Just to be clear, this is not to say that all Wahhabists are violent, nor am I referring to the Saudi people. However, if we continue to discuss ways to “combat ISIS,” and if pundits continue to lament the regressive nature of Islam day after day on national television, and most crucially, if we are to take steps to end the tragic human suffering that Iraqis, Syrians, Libyans, Ethiopians, Egyptians, Palestinians, and people from outside the region are suffering at the hands of this rogue group, we need to reject the normalization of the United States government’s relationship with Saudi Arabia.
It makes no logical sense to claim concern for the victims of ISIS’s barbarity while simultaneously expressing no concern for the role of a key US ally in committing the exact same acts. There is something terribly hypocritical about the White House holding a three-day summit focusing entirely on (Islamic) extremism only weeks after President Obama (and other world leaders) returned from mourning Saudi Arabia’s late King Abdullah, who was hailed by the BBC as a “reformer and a vocal advocate for peace in the Middle East.” It is inconsistent to claim concern for Christian victims of ISIS and then turn a blind eye to the US’s support for a state with virtually no freedom of religion.

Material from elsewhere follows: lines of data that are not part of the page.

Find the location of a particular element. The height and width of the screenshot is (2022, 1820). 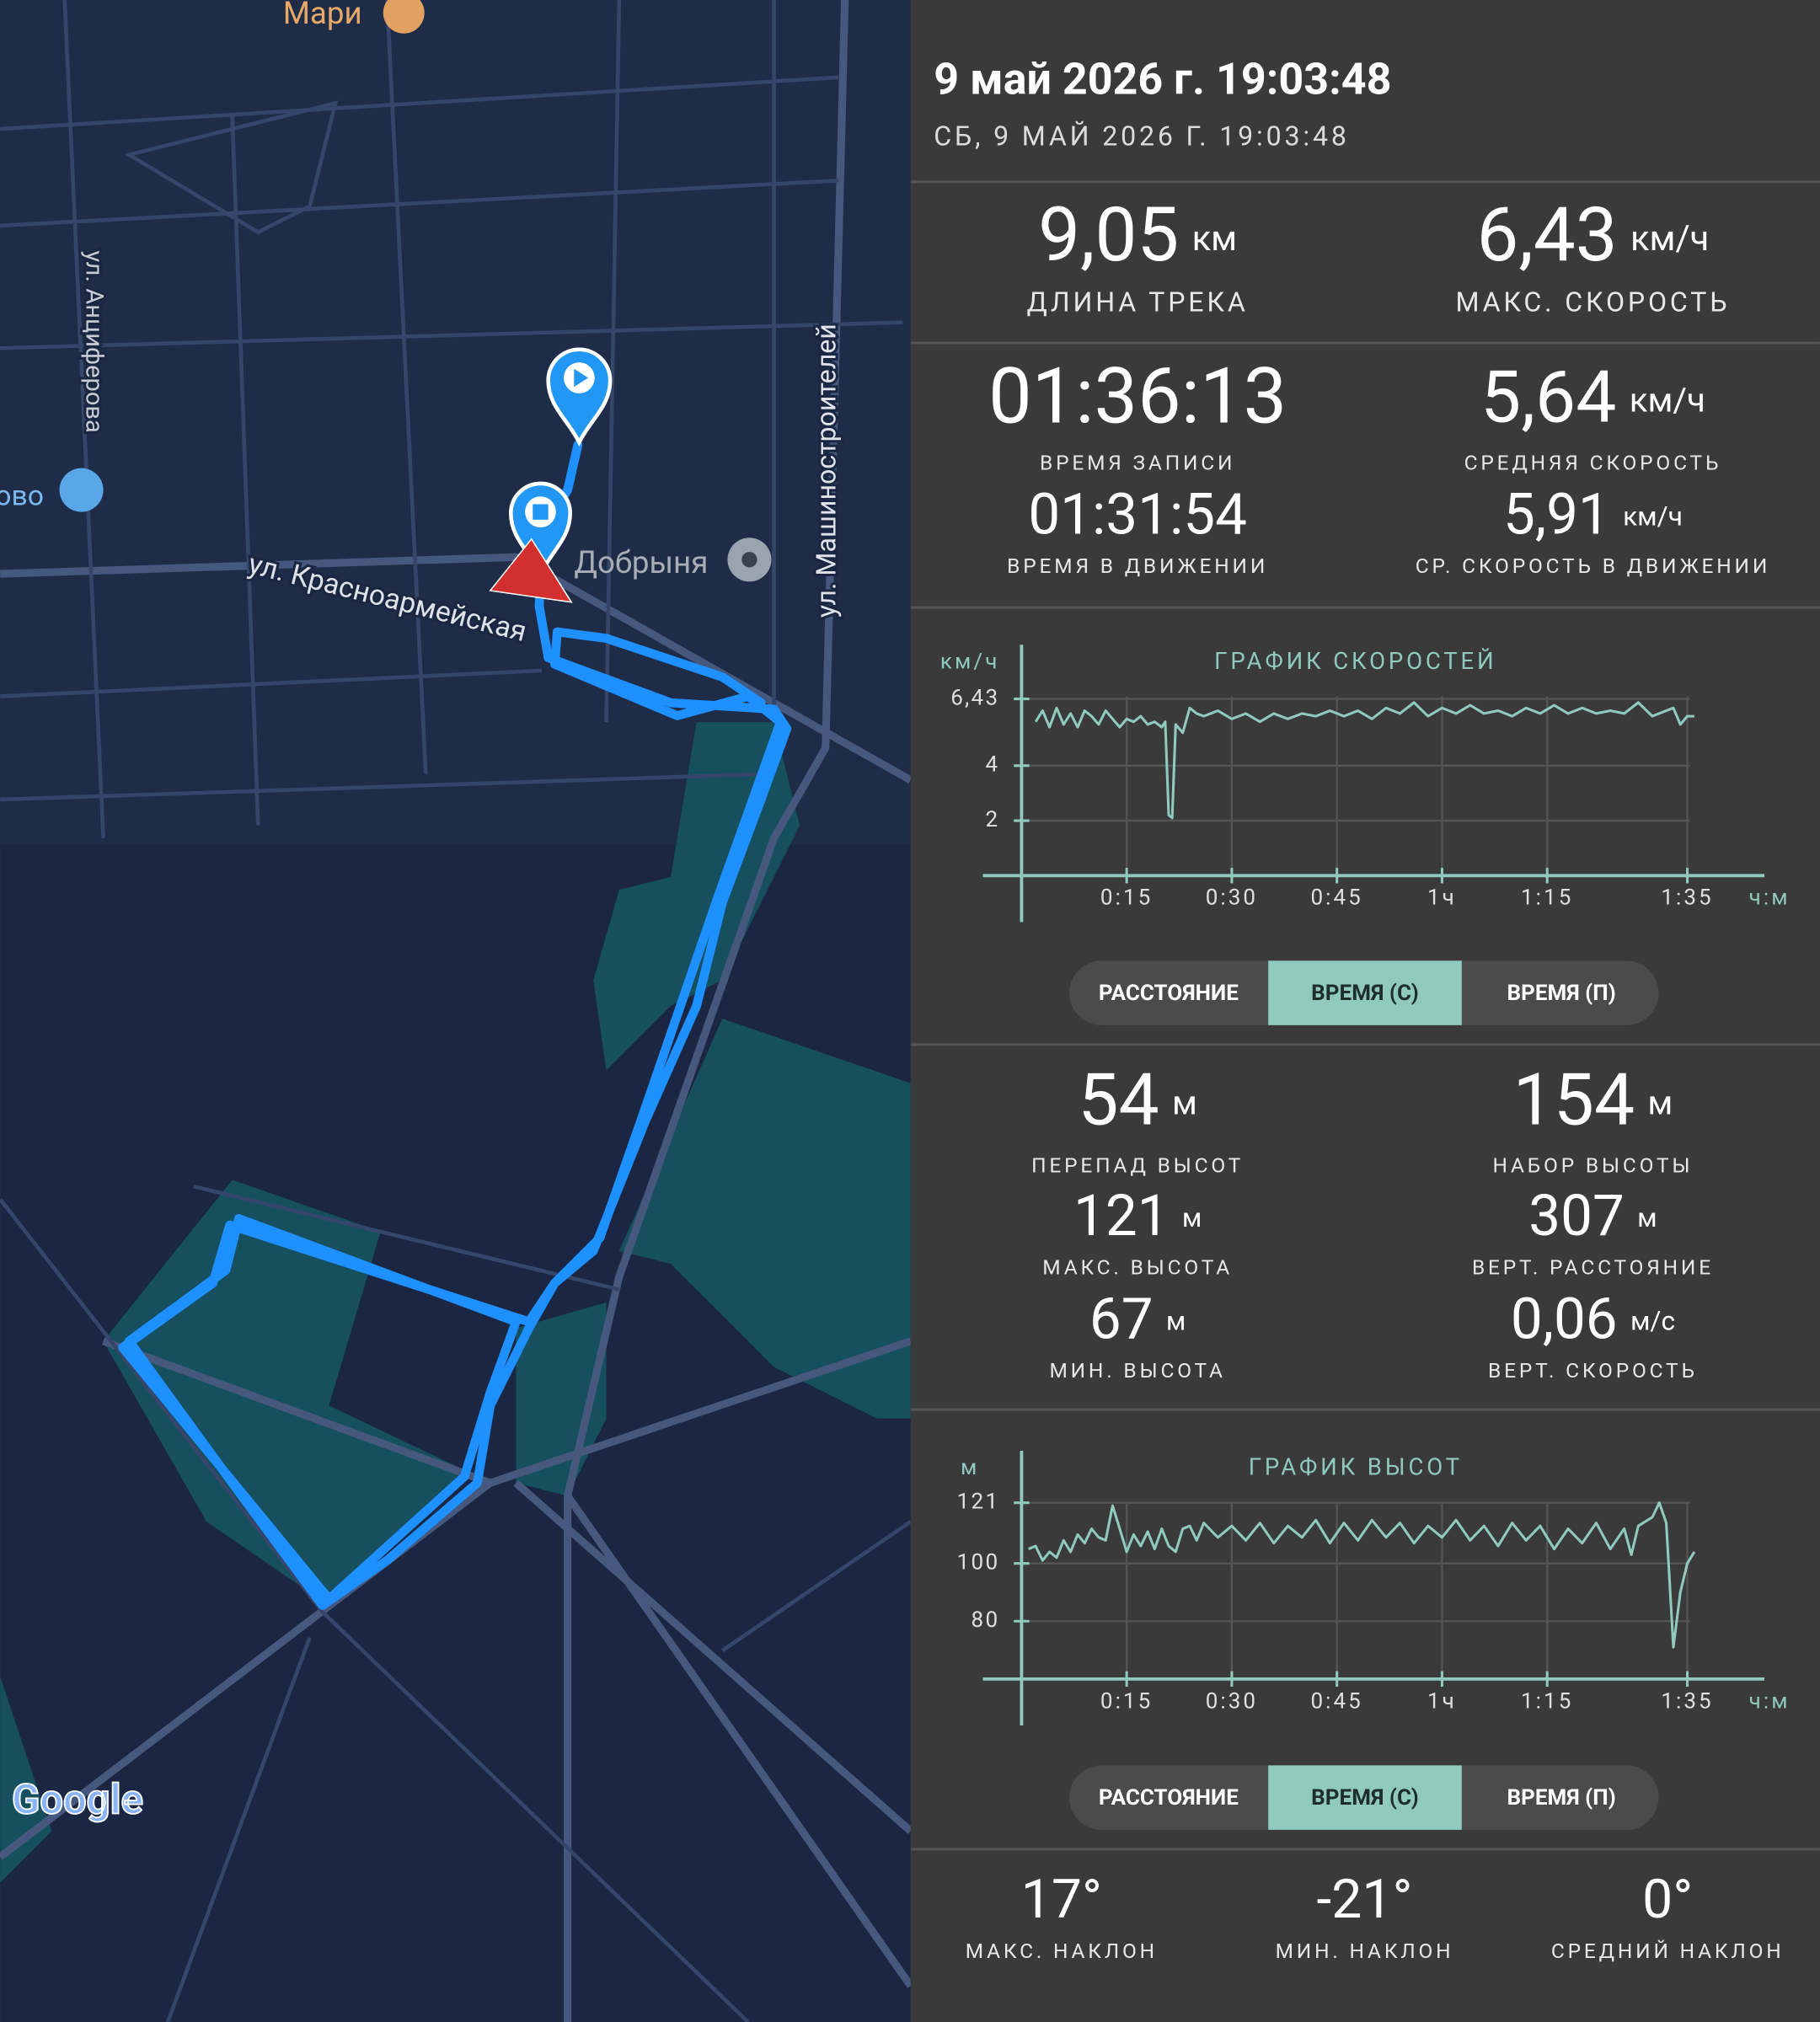

map-label: Добрыня is located at coordinates (641, 562).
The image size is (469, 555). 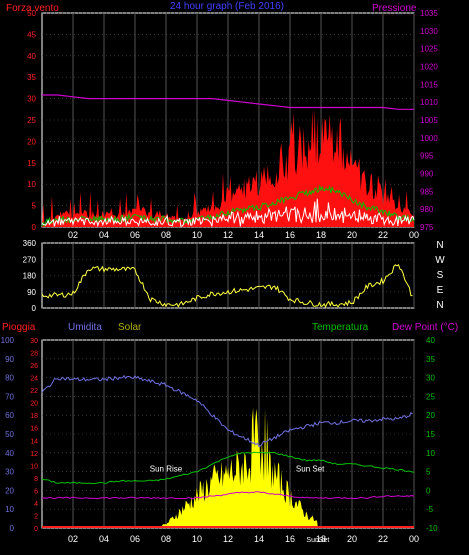 What do you see at coordinates (73, 539) in the screenshot?
I see `bottom-time-tick: 02` at bounding box center [73, 539].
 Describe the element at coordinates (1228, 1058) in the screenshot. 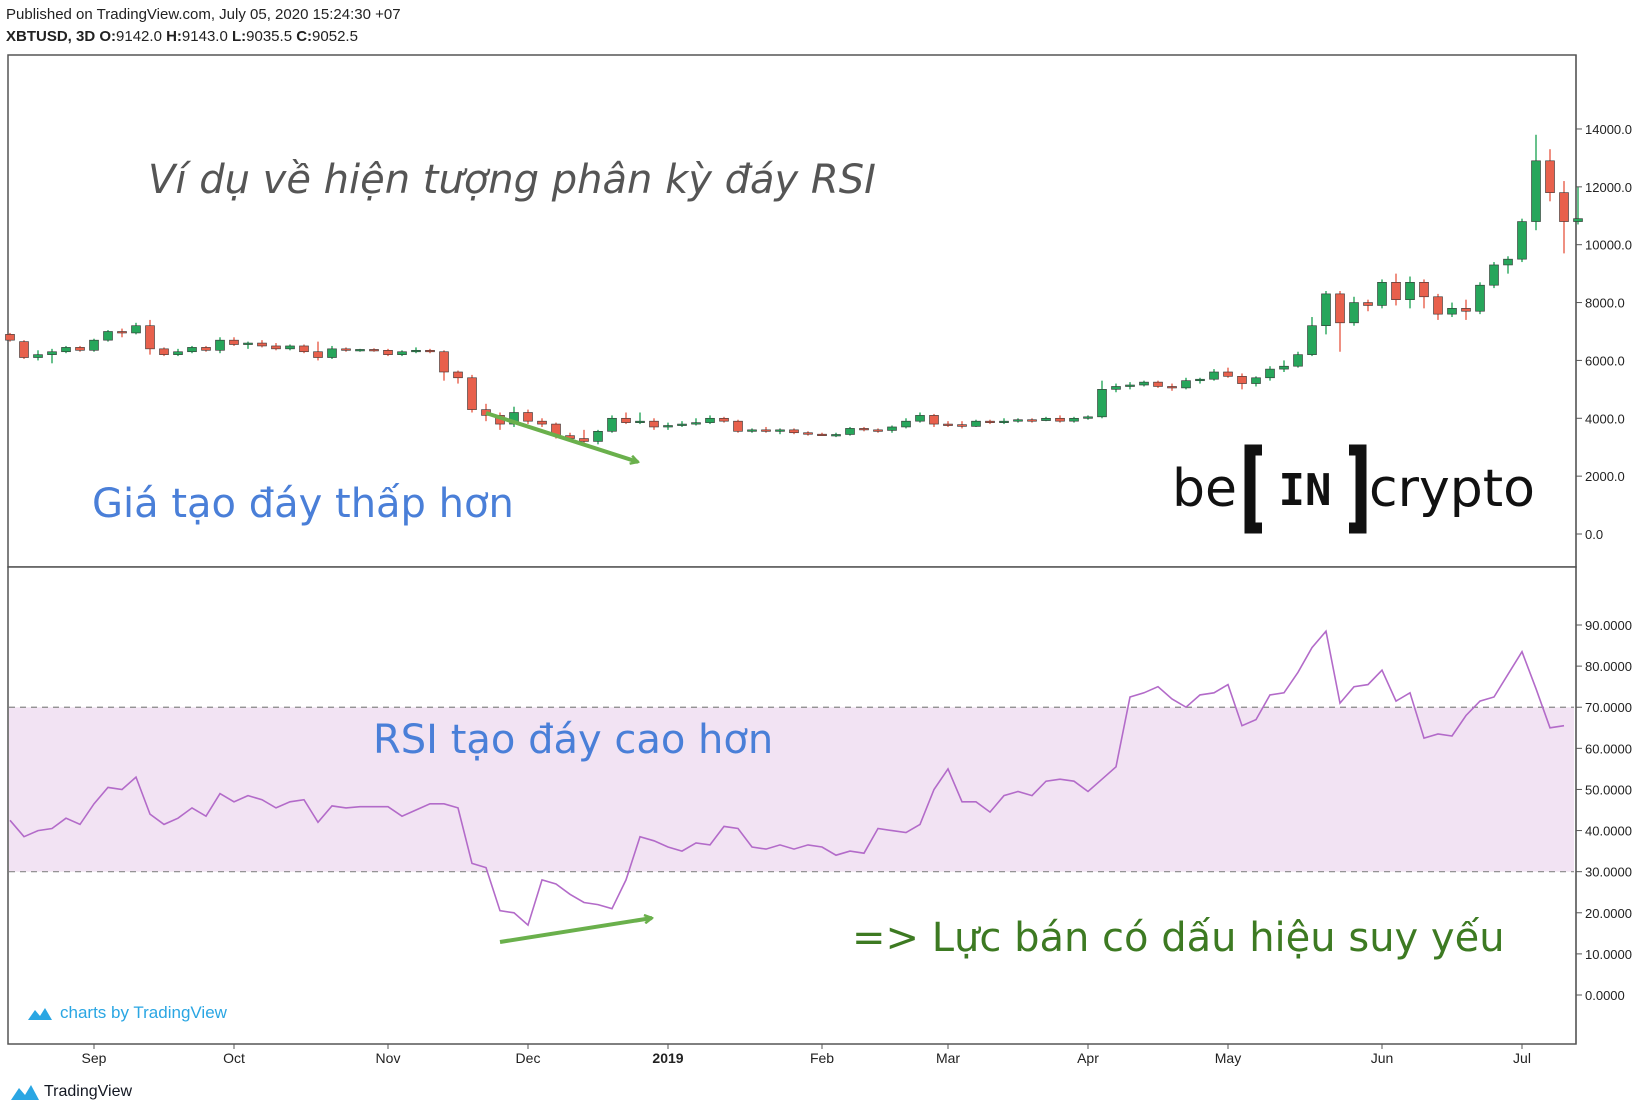

I see `time-tick-label: May` at that location.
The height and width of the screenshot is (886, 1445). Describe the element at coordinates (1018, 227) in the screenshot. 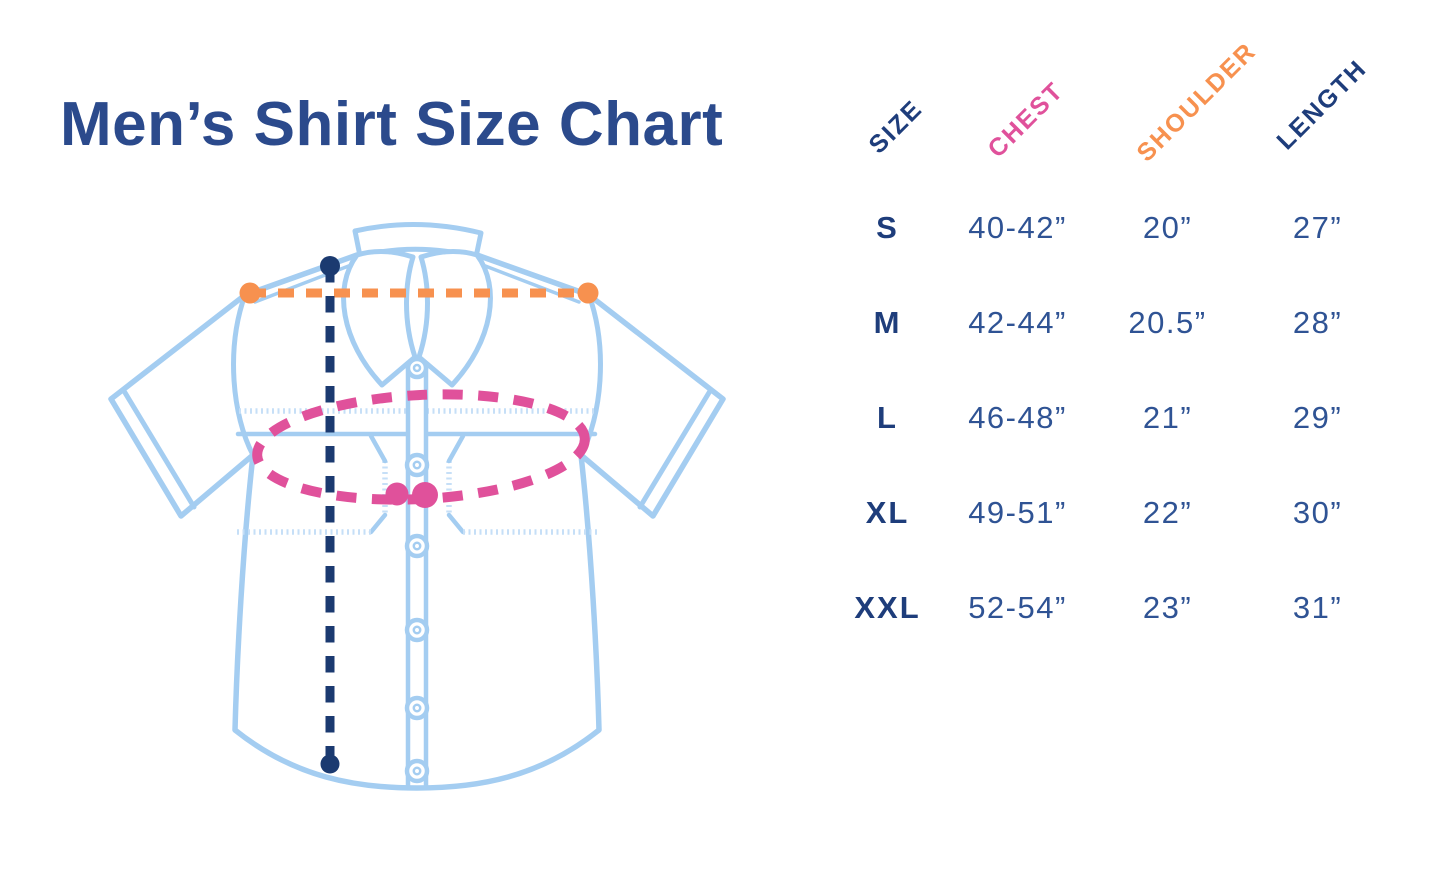

I see `chest-cell: 40-42”` at that location.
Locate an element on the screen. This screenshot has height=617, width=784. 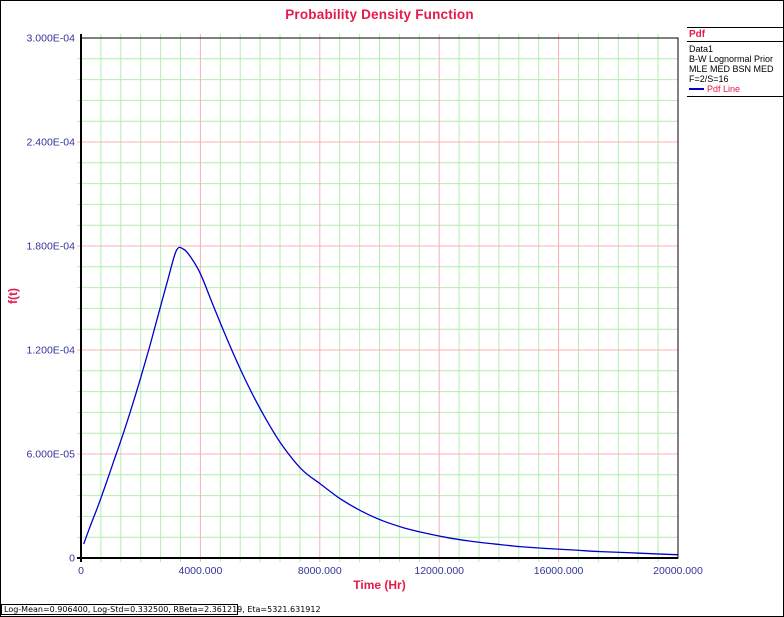
x-axis-label: Time (Hr) is located at coordinates (380, 585).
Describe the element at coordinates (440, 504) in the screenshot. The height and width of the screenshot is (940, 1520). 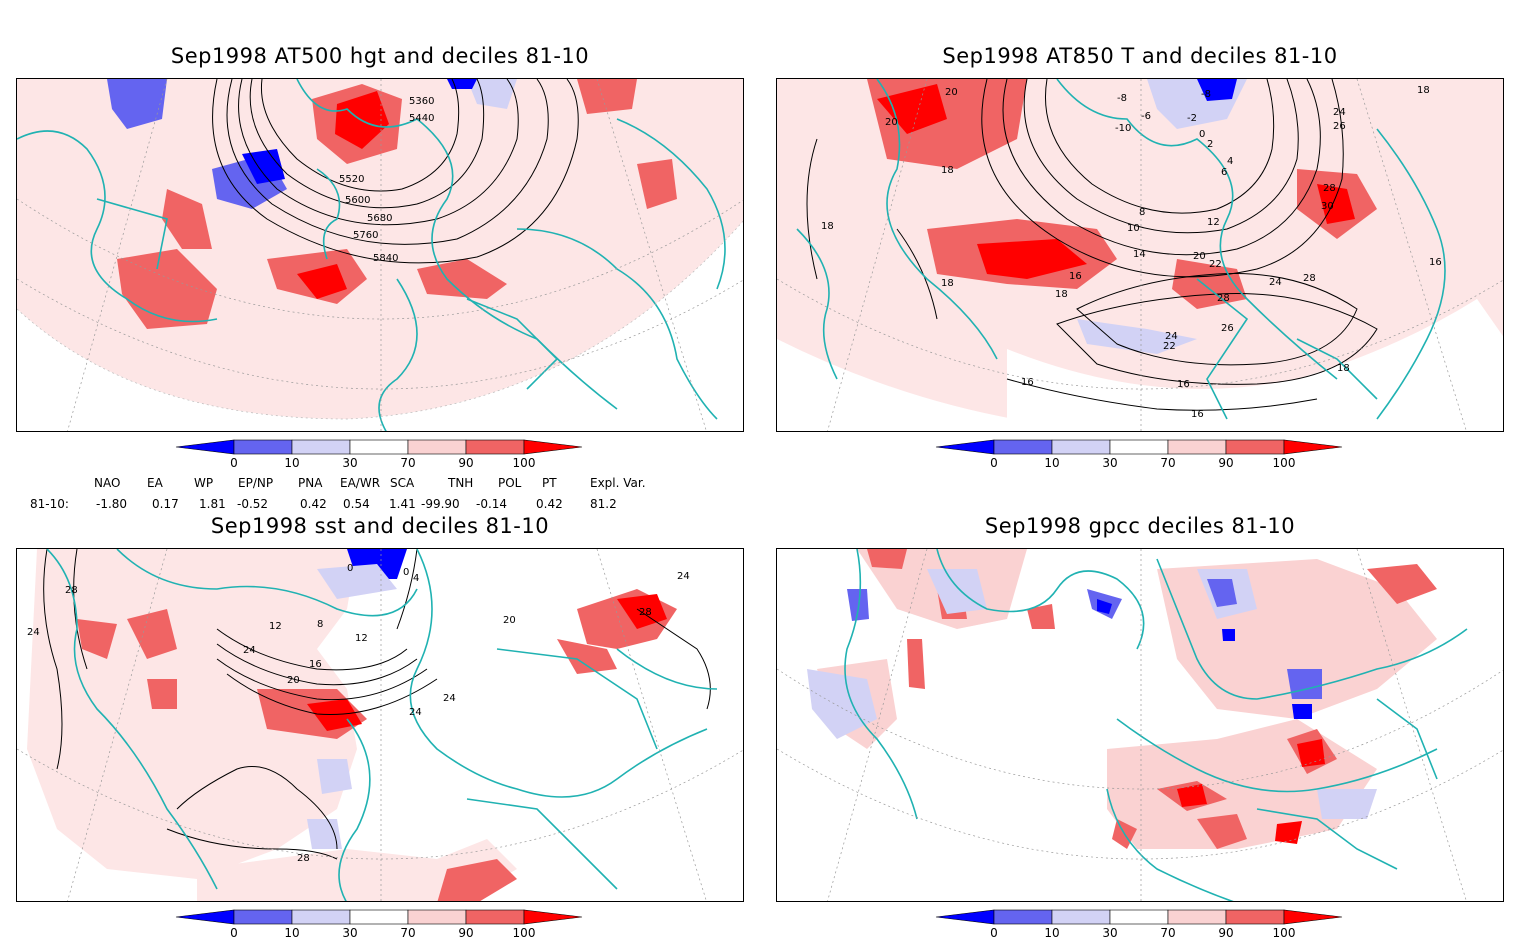
I see `index-value-tnh: -99.90` at that location.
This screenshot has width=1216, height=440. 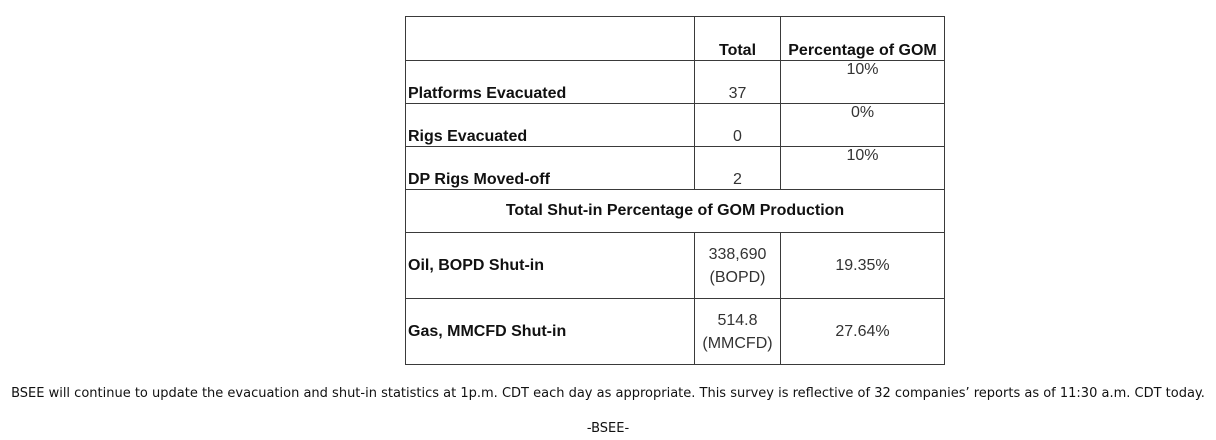 What do you see at coordinates (550, 168) in the screenshot?
I see `row-label-dp-rigs-moved-off: DP Rigs Moved-off` at bounding box center [550, 168].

To be consistent in our rejection of violent extremism, we need to condemn not only ISIS, but also the morally reprehensible geostrategic alliances that the United States government has with violent states such as Saudi Arabia, as well as with all the authoritarian regimes it continues to prop up across the region. Living in a democracy means that we are accountable for the actions of our elected government officials, and when said democracy is locked in a relationship with a state that propagates everything that we espouse to abhor, it’s speaks only to the failures of our principals. When the so-called “leader of the free world” travels across the world to mourn the death of a brutal tyrant and the only discussion in the national media involved Michelle Obama’s dress while visiting the Kingdom, it speaks volumes about how committed we actually are to unequivocally rejecting injustices and violence.
Putting aside ISIS’s media spectacle (gleefully facilitated by the American corporate media), the suffering endured by human beings across the region at the hands of violent criminals is catastrophic. As the United States backs its trusted ally in yet another war in the Middle East, during which those suffering are primarily impoverished civilians, it is important to remember that whether the suffering is a result of ISIS, Saudi Arabia, or the United States (whether directly or indirectly) the consequences of such endless violence are never heard in the statistics: broken families, homelessness, hunger, disability, and lifelong psychological trauma. Although the death toll may flash across our newsfeeds from time to time, such dispassionate reporting only glosses over the fact that wars have their ends in families. As long as Americans quietly acquiesce to their tax dollars being sent to violent authoritarian states, they are quietly acquiescing to barbaric violence, to a loss of dignity, and to broken families.